Approach for using ClickHouse

With those topics in mind, the data materialization strategy for this project is: rely heavily on views, then fall back to incremental table materialization if views were not performing well enough.

Views are preferred for two reasons. One is that views would allow this system to report on data as soon as it arrived in the source tables. I don't have a clear benchmark, but while testing locally the time from a browser interaction to updated report was under a minute. The other reason is that views would minimize the operational burden. Every model that needs to be refreshed would introduce another opportunity for that job to fail, creating more work for teams tasked with running these services.

In a kind of reversal of those priorities, incremental table updates is preferred to materialized views despite the latter having the same benefits as views. This decision came down to two operational drawbacks of materialized views. For starters, materialized views are not supported in the ClickHouse dbt plugin. Though even if it was, we were unclear how to update materialized views without dropping data. Adding a periodic job to write new data to a table, while adding operational burden, minimized the risk of dropping data and so we opted for that. It could be that materialized views can be updated atomically, but exploring that unknown was not a priority for this initial version.

Ultimately, despite the limitations of ClickHouse's query optimization, we opted to continue with the strategy of using views. This would heavily influence our usage of dbt and Superset.

dbt

Ideally, we would use dbt to define, document, and test all of our models. However, given the lack of query optimization done by ClickHouse, dbt ended up containing a rather thin layer of transformation before defining datasets in Superset. dbt is still useful, even with a limited number of models under its purview, as we could still leverage the documentation and testing features. This was mostly for the source data, as our most interesting client-facing models would be defined elsewhere, but that's still better than no documentation or tests.

Superset

Finally, the visualization piece of the puzzle. The goal of this whole project was to visualize data in Superset, and to do that one must make a dashboard. To make a dashboard, you need a few charts. Every chart relies on one (and exactly one, I think) dataset. A dataset is either a physical dataset (i.e. a table or view in a database) or a virtual dataset (a SQL query).

The gist of this is: a lot of what I'd hoped to define in dbt was defined as a virtual dataset in Superset. By the time I arrived to the Superset side of things, my colleagues had code in place to take yaml and SQL files, render them as jinja templates, and import into Superset. I could write jinja-templated SQL for Superset datasets, and the resulting queries ultimately look pretty similar to what they would have in dbt.
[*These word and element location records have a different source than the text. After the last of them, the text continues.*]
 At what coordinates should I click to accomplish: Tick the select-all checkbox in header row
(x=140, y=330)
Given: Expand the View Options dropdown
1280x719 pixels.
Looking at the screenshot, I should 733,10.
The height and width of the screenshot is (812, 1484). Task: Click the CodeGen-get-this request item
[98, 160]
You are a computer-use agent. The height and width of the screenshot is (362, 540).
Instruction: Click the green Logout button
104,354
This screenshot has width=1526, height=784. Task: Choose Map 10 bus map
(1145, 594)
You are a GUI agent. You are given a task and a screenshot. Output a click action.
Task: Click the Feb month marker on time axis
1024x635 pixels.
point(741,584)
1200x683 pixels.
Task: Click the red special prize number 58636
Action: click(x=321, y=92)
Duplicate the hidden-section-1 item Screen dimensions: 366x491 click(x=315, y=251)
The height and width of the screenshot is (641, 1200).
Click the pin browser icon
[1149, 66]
I am deeply grateful for my colleagues who handled the task of figuring out how importing assets works in Superset. I've tried learning how to import assets into Superset twice — first at a previous job and again at the start of this project — and I still don't really know how they figured it out.

Superset's SQL templating really helped enable a lot of performance benefits. Every dataset could be templated to take advantage of the filters in the dashboard, which addressed the predicate pushdown issue that prevented us from defining all this stuff in dbt.

Conclusion, next steps, and some ideas for the future

In terms of the overall project, there should be enough for stakeholders to interact with and comment on. I really enjoyed working on this project and with the people I got to work with. I'm pretty bummed that so much logic lives in Superset. Something I've been thinking about the past few days is writing a dbt plugin to generate Superset asset definitions instead of creating views and tables in ClickHouse. After all, Preset boasts a dbt integration. Could we get some of the same benefits without going through Preset? Could we continue to define data transformations in dbt, but have more control over where the final definitions live?